I arrive at the Olympic Stadium along with another 74,999 punters and I wait for my friend Christina, but Christina is always late so I’m stood outside there waiting for 45 minutes. And I don’t know if everyone is suddenly gay in Athens or it’s just because of where I am, but everyone is suddenly gay in Athens. Is it wrong that I kinda like this? At the time when I moved away – in 1998 – I can honestly say that no one was openly gay here. But now they seem to be. Which can only be good.
Then Christina decides to turn up and then we go in. I like how I wrote this sentence nicely succinct there, like the whole process of trying to go in didn’t take 1.5 hours, but anyway.
Then we’re in and we may have tickets for the arena instead of seats around the stadium, but unfortunately we’re in something called “Pitch B” as opposed to “Pitch A” where all the action is going on. I.e. we’re quite far back.

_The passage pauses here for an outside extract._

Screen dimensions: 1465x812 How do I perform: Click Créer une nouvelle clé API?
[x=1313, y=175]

Anyway, then Robyn comes on to support but sadly Robyn is completely unknown in Greece and I’m the only one who cares, and then Madonna comes on and plays her songs. I think I can make her out somewhere in the distance.
The highlight of this concert for me, however (apart from She’s Not Me) are the people around me. I’m not even going to pretend I’m surprised by this, but I think I’m surrounded by the two worst groups of people in the whole stadium. This is of course an exaggeration and they probably thought the same of me, but there you go. This is my blog.

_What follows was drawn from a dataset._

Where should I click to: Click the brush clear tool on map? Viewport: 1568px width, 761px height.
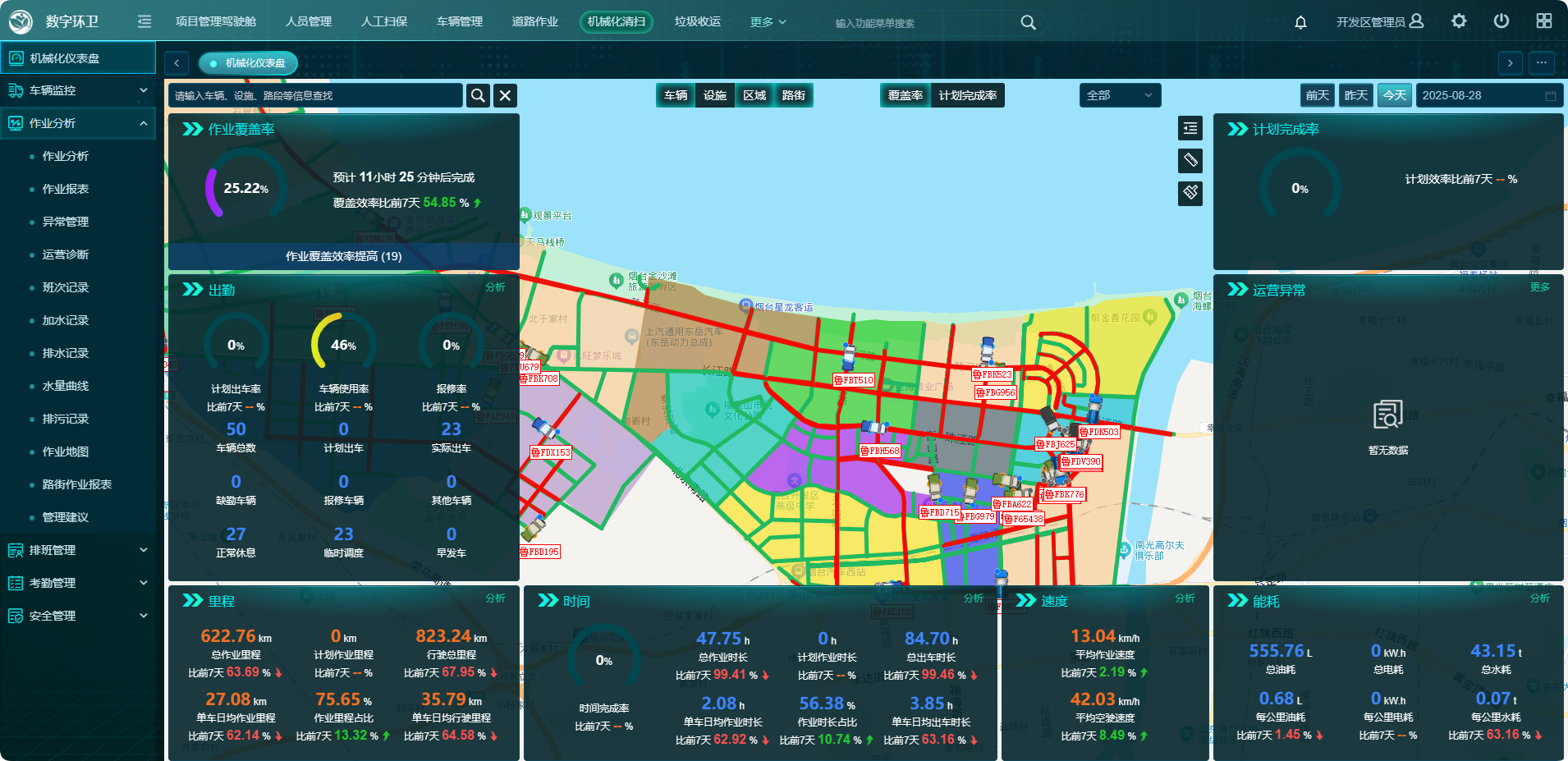(1190, 193)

In front of me, there is a full-on family from the Northern suburbs of Athens (i.e. rich), with (a) minimal interest in the concert itself and (b) maximum interest in telling everyone they know that they went to see Madonna. They stay immobile during the whole show, which I suppose makes sense, because a tied sweater around the shoulders can get easily messed up / ruffled if you move.
On my right hand side there are two girls (women?), late 20’s, immobile as well, but also very bitter. They stand there with their arms crossed and they only occasionally break the character of “I’m not impressed” to glance over at me in a disapproving way. Because I act like I want to be there. The best moment occur, when:
At one point one of them decides to take her own back I guess, and starts dancing, no wait, elbowing me as some form of revenge I guess. What she doesn’t realize is that, a) I don’t mind at all, I go to concerts and expect people to bump into me, jump up and down and generally invade my space. That’s why I wear insanely bad clothes that I don’t care if they get destroyed, and don’t put anything in my pockets, in case I lose it. Regardless, because she’s doing this on purpose I’m a bit annoyed (not much) and form the following dialogue on my head:
Me: Have you ever been to a concert before? You know people are expected to move, right?
Her: Something rude and bitter
Me: It seems that you require a few slaps and I’m very willing to give you them. And don’t think that you won’t because you’re a girl.
(This much is true: I’m small and I’m gay so all rules that apply to men hitting women are surely not valid in my case).
Then nobody hits anyone, then we go home.